En la sal donde Bogdo tenía su despacho y en la que dos lamas secretarios custodiaban día y noche el arcón que contiene los grandes sellos, reinaba la más severa sencillez. Sobre la mesa baja de madera laqueada, sin adornos, había lo necesario para escribir, así como un estuche en seda amarilla que encierra los sellos dados por el Gobierno chino y por el Dalai Lama. Cerca, un sillón bajo y una estufa de bronce; en las paredes, inscripciones mongolas y tibetanas, alternando con la svástica; detrás de un sillón, un altarcito con una estatua dorada de Buda, delante de la cual ardían dos lámparas; cubría el piso una espesa alfombra amarilla.

Cuando entramos, los dos lamas secretarios estaban solos en la estancia; el Buda vivo se hallaba en el santuario contiguo a ella, en el que no puede penetrar más que Bogdo Kan y un lama, Kanpo-Gelong, que se ocupa del templo y asiste al Buda vivo en sus oraciones solitarias. El secretario nos manifestó que el Bogdo se había mostrado muy inquieto aquella mañana. A mediodía entró, según nos dijeron, en el santuario. Durante un largo rato, el Jefe de la religión amarilla pronunció en voz alta fervientes plegarias y después que él, habló claramente un ser desconocido. En el santuario tuvo lugar una conversación entre el Buda terrestre y el Buda celestial. Eso afirmaron los lamas.

– Esperemos un poco – propuso el general -. Quizá salga pronto.

Mientras aguardábamos, el general empezó a hablarme de Jahansti Lama, diciendo que cuando está sereno es un hombre corriente, pero que cuando se turba y sume en profundas reflexiones, un nimbo de luz aparece alrededor de su cabeza. Al cabo de media hora dos lamas secretarios dieron señales de sumo espanto y se pusieron a escuchar atentamente junto a la entrada del santuario. Luego se arrojaron al suelo, de cara a él. La puerta se abrió lentamente y entró en el despacho el emperador de Mongolia, el Buda vivo, su santidad Bogdo Djebstung Hutuktu, Kan de Mongolia Exterior. Era un anciano de elevada estatura, cuyo rostro afeitado recordaba el de los cardenales romanos. Vestía una túnica mongola de seda amarilla con cinturón negro. Los ojos del anciano estaban abiertos del todo y en ellos se leía el miedo y el asombro. Se desplomó en el sillón y murmuró:

– ¡Escribid!

Un secretario cogió inmediatamente papel y una pluma china y escribió lo que el Bogdo le fue dictando, que era una visión complicada y confusa. Terminó así:

– He aquí lo que yo, Bogdo Hutuktu Kan, he visto, hablando al buda Grande y Sabio, rodeado de los buenos y malos espíritus. ¡Sabios Lamas, Hutuktus, Kanpos, Marambas y santos Cherghens, explicad al mundo mi visión!

Al terminar, se secó la frente chorreante de sudor y preguntó que quien estaba presente.

__Entradas extraídas__.

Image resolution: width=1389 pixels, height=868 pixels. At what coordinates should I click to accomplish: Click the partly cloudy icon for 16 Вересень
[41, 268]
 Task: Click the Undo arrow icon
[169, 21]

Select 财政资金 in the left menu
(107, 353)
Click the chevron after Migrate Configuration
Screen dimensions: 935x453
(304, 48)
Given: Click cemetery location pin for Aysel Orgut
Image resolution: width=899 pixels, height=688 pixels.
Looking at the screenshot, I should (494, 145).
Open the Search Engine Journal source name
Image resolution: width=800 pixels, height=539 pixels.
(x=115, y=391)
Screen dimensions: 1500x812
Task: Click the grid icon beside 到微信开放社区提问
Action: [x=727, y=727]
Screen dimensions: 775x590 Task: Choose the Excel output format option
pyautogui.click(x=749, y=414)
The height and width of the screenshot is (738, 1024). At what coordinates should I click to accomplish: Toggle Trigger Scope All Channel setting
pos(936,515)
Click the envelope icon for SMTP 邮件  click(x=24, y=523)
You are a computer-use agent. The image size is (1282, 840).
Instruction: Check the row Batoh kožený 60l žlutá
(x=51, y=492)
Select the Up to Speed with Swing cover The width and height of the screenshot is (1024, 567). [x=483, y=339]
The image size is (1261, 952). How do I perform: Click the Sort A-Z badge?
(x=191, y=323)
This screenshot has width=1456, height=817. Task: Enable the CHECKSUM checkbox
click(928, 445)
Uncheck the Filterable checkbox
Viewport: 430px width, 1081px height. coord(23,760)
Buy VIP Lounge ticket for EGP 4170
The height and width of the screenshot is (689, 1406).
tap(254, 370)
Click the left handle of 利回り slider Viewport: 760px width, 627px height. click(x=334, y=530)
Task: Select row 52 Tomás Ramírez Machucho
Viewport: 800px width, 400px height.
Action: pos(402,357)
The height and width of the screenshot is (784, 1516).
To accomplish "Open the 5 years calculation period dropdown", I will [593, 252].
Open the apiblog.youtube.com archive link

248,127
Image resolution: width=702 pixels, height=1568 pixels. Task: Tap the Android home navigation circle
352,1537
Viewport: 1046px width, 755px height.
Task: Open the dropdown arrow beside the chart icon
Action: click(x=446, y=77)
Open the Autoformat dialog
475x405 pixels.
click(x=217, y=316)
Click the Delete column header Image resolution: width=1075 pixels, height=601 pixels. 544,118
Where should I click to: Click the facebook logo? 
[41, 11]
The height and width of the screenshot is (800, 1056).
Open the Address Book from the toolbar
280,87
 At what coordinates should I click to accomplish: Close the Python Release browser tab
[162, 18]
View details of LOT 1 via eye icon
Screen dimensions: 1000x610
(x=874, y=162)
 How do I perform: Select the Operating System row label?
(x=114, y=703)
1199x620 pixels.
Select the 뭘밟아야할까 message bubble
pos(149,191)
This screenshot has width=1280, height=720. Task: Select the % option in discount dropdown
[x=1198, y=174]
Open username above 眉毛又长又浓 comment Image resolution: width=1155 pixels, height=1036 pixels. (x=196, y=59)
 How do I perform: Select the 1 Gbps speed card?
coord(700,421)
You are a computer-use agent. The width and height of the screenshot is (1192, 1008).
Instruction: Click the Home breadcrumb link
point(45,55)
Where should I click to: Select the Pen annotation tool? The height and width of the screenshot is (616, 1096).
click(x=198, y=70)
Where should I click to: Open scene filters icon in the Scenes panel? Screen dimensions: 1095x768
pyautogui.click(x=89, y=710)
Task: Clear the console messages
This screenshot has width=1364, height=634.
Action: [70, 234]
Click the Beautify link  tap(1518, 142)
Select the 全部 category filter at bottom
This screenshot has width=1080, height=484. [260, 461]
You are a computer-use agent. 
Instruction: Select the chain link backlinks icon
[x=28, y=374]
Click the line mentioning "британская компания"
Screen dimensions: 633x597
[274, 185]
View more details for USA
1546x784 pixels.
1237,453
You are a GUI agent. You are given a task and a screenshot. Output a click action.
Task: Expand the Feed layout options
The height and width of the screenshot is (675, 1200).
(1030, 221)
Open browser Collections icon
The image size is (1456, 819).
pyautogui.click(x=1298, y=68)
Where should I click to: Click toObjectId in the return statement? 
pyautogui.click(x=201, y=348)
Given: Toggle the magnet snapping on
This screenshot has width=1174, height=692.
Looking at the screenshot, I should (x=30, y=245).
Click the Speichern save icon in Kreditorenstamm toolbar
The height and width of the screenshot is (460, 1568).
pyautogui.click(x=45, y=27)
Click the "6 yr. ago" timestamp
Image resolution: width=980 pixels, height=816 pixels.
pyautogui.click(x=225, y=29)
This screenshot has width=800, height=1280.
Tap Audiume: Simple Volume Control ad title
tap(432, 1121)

__Tarea propuesta__.
Resume en forma de lista el párrafo del fragmento que comienza con «Cuando entramos», conservando sus datos principales.

__Respuesta correcta__.
- Al entrar, los dos lamas secretarios estaban solos en la estancia.
- El Buda vivo se hallaba en el santuario contiguo. Allí solo pueden entrar Bogdo Kan y el lama Kanpo-Gelong, que se ocupa del templo y lo asiste en sus oraciones solitarias.
- Según el secretario, el Bogdo se había mostrado muy inquieto aquella mañana.
- A mediodía, según se les dijo, entró en el santuario.
- Durante largo rato rezó en voz alta fervientes plegarias, y después habló claramente un ser desconocido.
- Los lamas afirmaron que en el santuario hubo una conversación entre el Buda terrestre y el Buda celestial.